In the Before Times, March 2016, journalist Glenn Greenwald sat down with public intellectual Noam Chomsky and exiled whistleblower Edward Snowden to confess he had “misremembered” George Orwell’s dystopian masterpiece.

 “I remembered the warning of Orwell being, ‘If you live in a society where you’re always being watched, that’s when you lose freedom’,” Greenwald explained. “But I actually went back and read it [for the first time since high school], and the world that Orwell was warning of was not one in which we were all being watched, it was a world in which we could be watched at any moment. What you knew is you had to act as though you were being watched, which meant … obediently, compliantly, submissively and without dissent.”

And self-censorship risks atrophying the literacy muscles altogether.

In 2023, only 16% of Americans age 15 and up imbibed books for pleasure daily, according to a study in the journal iScience.
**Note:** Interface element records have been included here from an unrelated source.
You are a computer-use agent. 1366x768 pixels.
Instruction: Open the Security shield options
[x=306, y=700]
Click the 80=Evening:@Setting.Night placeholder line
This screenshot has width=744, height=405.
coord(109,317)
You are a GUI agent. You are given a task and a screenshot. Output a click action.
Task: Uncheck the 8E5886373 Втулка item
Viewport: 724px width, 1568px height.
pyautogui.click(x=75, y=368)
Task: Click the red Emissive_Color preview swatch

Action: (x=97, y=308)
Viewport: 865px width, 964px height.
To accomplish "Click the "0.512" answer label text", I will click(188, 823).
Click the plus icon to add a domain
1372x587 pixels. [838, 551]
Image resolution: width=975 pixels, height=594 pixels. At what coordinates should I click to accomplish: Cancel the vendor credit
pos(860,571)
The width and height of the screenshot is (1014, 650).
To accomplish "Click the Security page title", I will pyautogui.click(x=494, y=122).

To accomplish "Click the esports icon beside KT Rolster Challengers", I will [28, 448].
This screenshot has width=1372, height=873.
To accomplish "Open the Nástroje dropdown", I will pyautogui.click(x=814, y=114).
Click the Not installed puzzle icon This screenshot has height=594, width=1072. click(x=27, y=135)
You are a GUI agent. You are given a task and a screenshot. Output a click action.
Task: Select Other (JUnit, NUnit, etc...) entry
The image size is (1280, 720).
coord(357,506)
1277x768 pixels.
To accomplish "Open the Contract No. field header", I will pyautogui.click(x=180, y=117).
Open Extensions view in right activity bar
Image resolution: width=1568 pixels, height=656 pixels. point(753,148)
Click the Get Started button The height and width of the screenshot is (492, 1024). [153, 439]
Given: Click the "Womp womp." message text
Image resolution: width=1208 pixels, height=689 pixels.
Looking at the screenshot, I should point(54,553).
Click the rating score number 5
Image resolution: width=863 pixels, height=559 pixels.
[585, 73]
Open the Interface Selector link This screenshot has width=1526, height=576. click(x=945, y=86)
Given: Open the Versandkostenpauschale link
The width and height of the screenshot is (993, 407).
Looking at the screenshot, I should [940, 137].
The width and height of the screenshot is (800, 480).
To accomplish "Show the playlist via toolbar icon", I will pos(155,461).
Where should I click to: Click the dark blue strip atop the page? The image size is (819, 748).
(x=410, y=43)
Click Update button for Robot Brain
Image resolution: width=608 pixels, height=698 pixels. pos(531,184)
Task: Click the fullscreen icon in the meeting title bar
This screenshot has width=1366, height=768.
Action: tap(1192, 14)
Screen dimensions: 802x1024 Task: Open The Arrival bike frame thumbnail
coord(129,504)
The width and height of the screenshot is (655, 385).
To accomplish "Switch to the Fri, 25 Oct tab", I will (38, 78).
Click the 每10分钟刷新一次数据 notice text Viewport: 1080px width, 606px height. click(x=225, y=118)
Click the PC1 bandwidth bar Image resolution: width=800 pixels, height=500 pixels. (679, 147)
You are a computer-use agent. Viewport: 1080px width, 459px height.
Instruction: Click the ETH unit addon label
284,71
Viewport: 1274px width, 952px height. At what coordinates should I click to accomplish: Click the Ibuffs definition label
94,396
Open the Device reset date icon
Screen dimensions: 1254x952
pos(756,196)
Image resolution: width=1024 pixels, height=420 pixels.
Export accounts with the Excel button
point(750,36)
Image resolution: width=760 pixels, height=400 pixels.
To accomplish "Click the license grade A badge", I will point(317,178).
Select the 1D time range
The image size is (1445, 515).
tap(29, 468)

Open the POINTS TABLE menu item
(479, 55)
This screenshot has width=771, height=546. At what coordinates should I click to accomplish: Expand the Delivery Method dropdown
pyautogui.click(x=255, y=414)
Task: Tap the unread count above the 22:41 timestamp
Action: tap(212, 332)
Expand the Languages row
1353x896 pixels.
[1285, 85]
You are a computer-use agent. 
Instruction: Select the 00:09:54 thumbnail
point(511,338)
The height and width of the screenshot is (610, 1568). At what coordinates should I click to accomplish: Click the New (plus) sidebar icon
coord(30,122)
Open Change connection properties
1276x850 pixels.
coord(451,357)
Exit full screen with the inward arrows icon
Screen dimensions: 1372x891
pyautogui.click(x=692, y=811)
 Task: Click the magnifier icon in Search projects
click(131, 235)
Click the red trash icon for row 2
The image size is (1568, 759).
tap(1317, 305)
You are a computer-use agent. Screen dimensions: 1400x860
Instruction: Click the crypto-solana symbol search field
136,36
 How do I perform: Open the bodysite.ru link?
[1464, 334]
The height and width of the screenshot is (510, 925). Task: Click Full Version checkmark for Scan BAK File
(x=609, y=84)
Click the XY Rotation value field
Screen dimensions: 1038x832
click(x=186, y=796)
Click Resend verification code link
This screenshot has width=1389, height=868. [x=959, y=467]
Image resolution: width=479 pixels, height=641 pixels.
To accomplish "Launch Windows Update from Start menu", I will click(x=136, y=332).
That compares to 28% in 2003.

Before the censorial Moms For Liberty, there were the Minute Women of the USA. In 1953, a San Antonian named Myrtle Hance “combed through the books available at the [city’s public library] and declared 500 books to contain communist materials,” in the words of historian Madison Ingram’s recent Los Angeles Times op-ed

The wife of San Antonio’s then-mayor “demanded that each book be branded with a large red sticker, so that readers would know they were ‘dangerous.’ Another city official went further, calling for the books Hance singled out to be burned.”

Now for the Hollywood-worthy all-American conclusion. 

“It was the chief librarian who stood in the way,” historian Ingram pointed out in the op-ed. “Julia Grothaus, who’d served in her position for two decades, rallied the support of local writers, journalists and civic organizations; the Public Library Board of Trustees refused to go along with the mayor’s call for her resignation. Only because of her defiance, the books in San Antonio were not labeled or burned.”

If that doesn’t inspire you to go get yourself a library card and start reading, good luck waiting for a voice only you and James Earl Jones can hear.